WRITTEN EXERCISE:
Copy out each of the items below word for word, keeping every line as it stands.

AVAILABLE DATA:
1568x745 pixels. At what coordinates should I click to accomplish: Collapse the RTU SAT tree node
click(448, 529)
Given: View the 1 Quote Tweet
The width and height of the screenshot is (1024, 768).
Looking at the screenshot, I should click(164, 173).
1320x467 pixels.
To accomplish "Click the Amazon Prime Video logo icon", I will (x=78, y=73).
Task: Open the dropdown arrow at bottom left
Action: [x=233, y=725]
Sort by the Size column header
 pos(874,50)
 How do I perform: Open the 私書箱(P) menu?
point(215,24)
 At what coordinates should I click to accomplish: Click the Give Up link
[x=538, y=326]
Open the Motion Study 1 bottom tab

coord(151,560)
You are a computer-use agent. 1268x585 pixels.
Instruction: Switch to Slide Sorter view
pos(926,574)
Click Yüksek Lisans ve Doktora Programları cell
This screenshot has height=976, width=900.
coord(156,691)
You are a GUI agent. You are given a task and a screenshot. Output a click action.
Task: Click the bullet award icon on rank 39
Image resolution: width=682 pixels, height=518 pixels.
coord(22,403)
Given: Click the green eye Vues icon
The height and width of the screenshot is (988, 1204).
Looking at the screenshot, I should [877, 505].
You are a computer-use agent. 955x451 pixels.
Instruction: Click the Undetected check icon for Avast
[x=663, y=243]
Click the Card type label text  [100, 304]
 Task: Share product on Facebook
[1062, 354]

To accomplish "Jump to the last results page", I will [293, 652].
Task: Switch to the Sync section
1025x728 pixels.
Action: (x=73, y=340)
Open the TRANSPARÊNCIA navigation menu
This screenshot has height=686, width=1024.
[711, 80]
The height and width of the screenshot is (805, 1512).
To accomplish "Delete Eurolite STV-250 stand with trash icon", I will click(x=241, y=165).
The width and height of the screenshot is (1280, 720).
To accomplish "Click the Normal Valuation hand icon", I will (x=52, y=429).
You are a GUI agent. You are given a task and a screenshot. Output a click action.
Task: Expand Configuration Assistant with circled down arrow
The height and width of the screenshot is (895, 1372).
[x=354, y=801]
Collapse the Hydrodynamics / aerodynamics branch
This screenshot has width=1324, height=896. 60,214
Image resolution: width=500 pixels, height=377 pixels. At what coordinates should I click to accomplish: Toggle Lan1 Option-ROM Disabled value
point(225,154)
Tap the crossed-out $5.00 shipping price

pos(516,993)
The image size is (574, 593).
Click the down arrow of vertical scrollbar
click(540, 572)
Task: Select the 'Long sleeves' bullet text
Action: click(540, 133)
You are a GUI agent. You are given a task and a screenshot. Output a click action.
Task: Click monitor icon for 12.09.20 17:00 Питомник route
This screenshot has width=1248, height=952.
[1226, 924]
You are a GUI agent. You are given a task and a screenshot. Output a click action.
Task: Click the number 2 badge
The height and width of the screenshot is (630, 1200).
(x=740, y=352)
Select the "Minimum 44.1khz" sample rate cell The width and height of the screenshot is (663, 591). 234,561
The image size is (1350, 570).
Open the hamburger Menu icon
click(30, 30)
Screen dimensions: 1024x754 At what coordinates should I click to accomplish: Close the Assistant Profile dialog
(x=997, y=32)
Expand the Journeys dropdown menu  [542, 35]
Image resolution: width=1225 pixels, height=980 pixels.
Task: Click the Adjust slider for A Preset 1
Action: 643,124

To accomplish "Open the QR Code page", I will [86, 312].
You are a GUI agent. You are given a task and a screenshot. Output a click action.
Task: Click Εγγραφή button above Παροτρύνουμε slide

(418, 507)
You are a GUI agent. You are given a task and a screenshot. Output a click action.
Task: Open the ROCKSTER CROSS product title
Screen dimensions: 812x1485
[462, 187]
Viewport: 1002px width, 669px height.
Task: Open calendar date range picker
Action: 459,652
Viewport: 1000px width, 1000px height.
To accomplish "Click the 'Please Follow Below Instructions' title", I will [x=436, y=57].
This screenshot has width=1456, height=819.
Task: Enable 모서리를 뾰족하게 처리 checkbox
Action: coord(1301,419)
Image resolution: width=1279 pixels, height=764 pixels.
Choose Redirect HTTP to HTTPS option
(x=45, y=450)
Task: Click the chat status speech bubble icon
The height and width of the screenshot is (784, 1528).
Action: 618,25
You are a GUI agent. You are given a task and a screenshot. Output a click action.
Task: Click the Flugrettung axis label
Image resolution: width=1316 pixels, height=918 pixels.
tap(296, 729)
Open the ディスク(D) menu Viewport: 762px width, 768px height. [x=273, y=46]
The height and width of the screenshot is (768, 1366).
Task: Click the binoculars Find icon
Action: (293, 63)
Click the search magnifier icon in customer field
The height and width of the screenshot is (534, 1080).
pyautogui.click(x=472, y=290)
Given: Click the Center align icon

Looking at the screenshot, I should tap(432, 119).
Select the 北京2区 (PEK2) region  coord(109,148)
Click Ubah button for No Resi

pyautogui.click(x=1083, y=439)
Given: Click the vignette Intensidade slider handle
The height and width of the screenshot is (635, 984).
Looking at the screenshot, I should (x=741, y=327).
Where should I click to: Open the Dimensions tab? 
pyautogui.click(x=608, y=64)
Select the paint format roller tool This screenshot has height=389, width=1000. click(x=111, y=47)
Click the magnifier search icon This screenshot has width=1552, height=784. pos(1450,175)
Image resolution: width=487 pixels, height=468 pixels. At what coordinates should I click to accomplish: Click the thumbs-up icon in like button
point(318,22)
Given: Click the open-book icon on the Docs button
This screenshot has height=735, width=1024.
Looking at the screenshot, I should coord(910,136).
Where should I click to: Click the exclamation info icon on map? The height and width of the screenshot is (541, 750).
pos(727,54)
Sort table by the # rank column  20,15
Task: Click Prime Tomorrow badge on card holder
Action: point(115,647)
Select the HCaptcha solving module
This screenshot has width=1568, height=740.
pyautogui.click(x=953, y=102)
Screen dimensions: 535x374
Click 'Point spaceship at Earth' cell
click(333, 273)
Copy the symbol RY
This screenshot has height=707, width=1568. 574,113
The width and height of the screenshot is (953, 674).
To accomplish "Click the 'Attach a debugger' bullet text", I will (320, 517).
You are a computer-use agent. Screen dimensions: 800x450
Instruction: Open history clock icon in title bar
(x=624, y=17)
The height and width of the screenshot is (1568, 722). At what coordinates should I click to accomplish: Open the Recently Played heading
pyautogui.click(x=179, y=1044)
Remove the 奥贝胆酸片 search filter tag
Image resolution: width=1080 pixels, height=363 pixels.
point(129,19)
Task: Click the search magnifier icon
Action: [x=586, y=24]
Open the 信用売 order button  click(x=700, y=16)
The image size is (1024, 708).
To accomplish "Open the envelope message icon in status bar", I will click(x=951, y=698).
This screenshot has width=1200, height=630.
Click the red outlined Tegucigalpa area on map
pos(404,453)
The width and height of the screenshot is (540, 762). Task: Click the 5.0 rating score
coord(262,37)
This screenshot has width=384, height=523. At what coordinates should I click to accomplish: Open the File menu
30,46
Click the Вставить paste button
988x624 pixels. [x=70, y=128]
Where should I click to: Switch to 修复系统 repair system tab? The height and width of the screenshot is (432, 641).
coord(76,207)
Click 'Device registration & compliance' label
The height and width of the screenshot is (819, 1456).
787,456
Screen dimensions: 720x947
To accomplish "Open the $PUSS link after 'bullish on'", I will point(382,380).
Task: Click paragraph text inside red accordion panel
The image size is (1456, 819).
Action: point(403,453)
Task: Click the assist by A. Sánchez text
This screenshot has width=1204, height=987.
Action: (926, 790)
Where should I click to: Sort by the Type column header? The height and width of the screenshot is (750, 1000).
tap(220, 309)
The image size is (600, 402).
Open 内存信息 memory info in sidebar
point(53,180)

COMPLETED TASK:
1568x745 pixels. At what coordinates should I click to accomplish: Collapse the RTU SAT tree node
click(448, 529)
Given: View the 1 Quote Tweet
The width and height of the screenshot is (1024, 768).
Looking at the screenshot, I should click(164, 173).
1320x467 pixels.
To accomplish "Click the Amazon Prime Video logo icon", I will (x=78, y=73).
Task: Open the dropdown arrow at bottom left
Action: [x=233, y=725]
Sort by the Size column header
 pos(874,50)
 How do I perform: Open the 私書箱(P) menu?
point(215,24)
 At what coordinates should I click to accomplish: Click the Give Up link
[x=538, y=326]
Open the Motion Study 1 bottom tab

coord(151,560)
You are a computer-use agent. 1268x585 pixels.
Instruction: Switch to Slide Sorter view
pos(926,574)
Click Yüksek Lisans ve Doktora Programları cell
This screenshot has height=976, width=900.
coord(156,691)
You are a GUI agent. You are given a task and a screenshot. Output a click action.
Task: Click the bullet award icon on rank 39
Image resolution: width=682 pixels, height=518 pixels.
coord(22,403)
Given: Click the green eye Vues icon
The height and width of the screenshot is (988, 1204).
Looking at the screenshot, I should [877, 505].
You are a computer-use agent. 955x451 pixels.
Instruction: Click the Undetected check icon for Avast
[x=663, y=243]
Click the Card type label text  [100, 304]
 Task: Share product on Facebook
[1062, 354]

To accomplish "Jump to the last results page", I will [293, 652].
Task: Switch to the Sync section
1025x728 pixels.
Action: (x=73, y=340)
Open the TRANSPARÊNCIA navigation menu
This screenshot has height=686, width=1024.
[711, 80]
The height and width of the screenshot is (805, 1512).
To accomplish "Delete Eurolite STV-250 stand with trash icon", I will click(x=241, y=165).
The width and height of the screenshot is (1280, 720).
To accomplish "Click the Normal Valuation hand icon", I will (x=52, y=429).
You are a GUI agent. You are given a task and a screenshot. Output a click action.
Task: Expand Configuration Assistant with circled down arrow
The height and width of the screenshot is (895, 1372).
[x=354, y=801]
Collapse the Hydrodynamics / aerodynamics branch
This screenshot has width=1324, height=896. 60,214
Image resolution: width=500 pixels, height=377 pixels. At what coordinates should I click to accomplish: Toggle Lan1 Option-ROM Disabled value
point(225,154)
Tap the crossed-out $5.00 shipping price

pos(516,993)
The image size is (574, 593).
Click the down arrow of vertical scrollbar
click(540, 572)
Task: Select the 'Long sleeves' bullet text
Action: click(540, 133)
You are a GUI agent. You are given a task and a screenshot. Output a click action.
Task: Click monitor icon for 12.09.20 17:00 Питомник route
This screenshot has width=1248, height=952.
[1226, 924]
You are a GUI agent. You are given a task and a screenshot. Output a click action.
Task: Click the number 2 badge
The height and width of the screenshot is (630, 1200).
(x=740, y=352)
Select the "Minimum 44.1khz" sample rate cell The width and height of the screenshot is (663, 591). 234,561
The image size is (1350, 570).
Open the hamburger Menu icon
click(30, 30)
Screen dimensions: 1024x754 At what coordinates should I click to accomplish: Close the Assistant Profile dialog
(x=997, y=32)
Expand the Journeys dropdown menu  [542, 35]
Image resolution: width=1225 pixels, height=980 pixels.
Task: Click the Adjust slider for A Preset 1
Action: 643,124

To accomplish "Open the QR Code page", I will [86, 312].
You are a GUI agent. You are given a task and a screenshot. Output a click action.
Task: Click Εγγραφή button above Παροτρύνουμε slide

(418, 507)
You are a GUI agent. You are given a task and a screenshot. Output a click action.
Task: Open the ROCKSTER CROSS product title
Screen dimensions: 812x1485
[462, 187]
Viewport: 1002px width, 669px height.
Task: Open calendar date range picker
Action: 459,652
Viewport: 1000px width, 1000px height.
To accomplish "Click the 'Please Follow Below Instructions' title", I will [x=436, y=57].
This screenshot has width=1456, height=819.
Task: Enable 모서리를 뾰족하게 처리 checkbox
Action: coord(1301,419)
Image resolution: width=1279 pixels, height=764 pixels.
Choose Redirect HTTP to HTTPS option
(x=45, y=450)
Task: Click the chat status speech bubble icon
The height and width of the screenshot is (784, 1528).
Action: 618,25
You are a GUI agent. You are given a task and a screenshot. Output a click action.
Task: Click the Flugrettung axis label
Image resolution: width=1316 pixels, height=918 pixels.
tap(296, 729)
Open the ディスク(D) menu Viewport: 762px width, 768px height. [x=273, y=46]
The height and width of the screenshot is (768, 1366).
Task: Click the binoculars Find icon
Action: (293, 63)
Click the search magnifier icon in customer field
The height and width of the screenshot is (534, 1080).
pyautogui.click(x=472, y=290)
Given: Click the Center align icon

Looking at the screenshot, I should tap(432, 119).
Select the 北京2区 (PEK2) region  coord(109,148)
Click Ubah button for No Resi

pyautogui.click(x=1083, y=439)
Given: Click the vignette Intensidade slider handle
The height and width of the screenshot is (635, 984).
Looking at the screenshot, I should (x=741, y=327).
Where should I click to: Open the Dimensions tab? 
pyautogui.click(x=608, y=64)
Select the paint format roller tool This screenshot has height=389, width=1000. click(x=111, y=47)
Click the magnifier search icon This screenshot has width=1552, height=784. pos(1450,175)
Image resolution: width=487 pixels, height=468 pixels. At what coordinates should I click to accomplish: Click the thumbs-up icon in like button
point(318,22)
Given: Click the open-book icon on the Docs button
This screenshot has height=735, width=1024.
Looking at the screenshot, I should coord(910,136).
Where should I click to: Click the exclamation info icon on map? The height and width of the screenshot is (541, 750).
pos(727,54)
Sort table by the # rank column  20,15
Task: Click Prime Tomorrow badge on card holder
Action: point(115,647)
Select the HCaptcha solving module
This screenshot has width=1568, height=740.
pyautogui.click(x=953, y=102)
Screen dimensions: 535x374
Click 'Point spaceship at Earth' cell
click(333, 273)
Copy the symbol RY
This screenshot has height=707, width=1568. 574,113
The width and height of the screenshot is (953, 674).
To accomplish "Click the 'Attach a debugger' bullet text", I will (320, 517).
You are a computer-use agent. Screen dimensions: 800x450
Instruction: Open history clock icon in title bar
(x=624, y=17)
The height and width of the screenshot is (1568, 722). At what coordinates should I click to accomplish: Open the Recently Played heading
pyautogui.click(x=179, y=1044)
Remove the 奥贝胆酸片 search filter tag
Image resolution: width=1080 pixels, height=363 pixels.
point(129,19)
Task: Click the search magnifier icon
Action: [x=586, y=24]
Open the 信用売 order button  click(x=700, y=16)
The image size is (1024, 708).
To accomplish "Open the envelope message icon in status bar", I will click(x=951, y=698).
This screenshot has width=1200, height=630.
Click the red outlined Tegucigalpa area on map
pos(404,453)
The width and height of the screenshot is (540, 762). Task: Click the 5.0 rating score
coord(262,37)
This screenshot has width=384, height=523. At what coordinates should I click to accomplish: Open the File menu
30,46
Click the Вставить paste button
988x624 pixels. [x=70, y=128]
Where should I click to: Switch to 修复系统 repair system tab? The height and width of the screenshot is (432, 641).
coord(76,207)
Click 'Device registration & compliance' label
The height and width of the screenshot is (819, 1456).
787,456
Screen dimensions: 720x947
To accomplish "Open the $PUSS link after 'bullish on'", I will point(382,380).
Task: Click paragraph text inside red accordion panel
The image size is (1456, 819).
Action: point(403,453)
Task: Click the assist by A. Sánchez text
This screenshot has width=1204, height=987.
Action: (926, 790)
Where should I click to: Sort by the Type column header? The height and width of the screenshot is (750, 1000).
tap(220, 309)
The image size is (600, 402).
Open 内存信息 memory info in sidebar
point(53,180)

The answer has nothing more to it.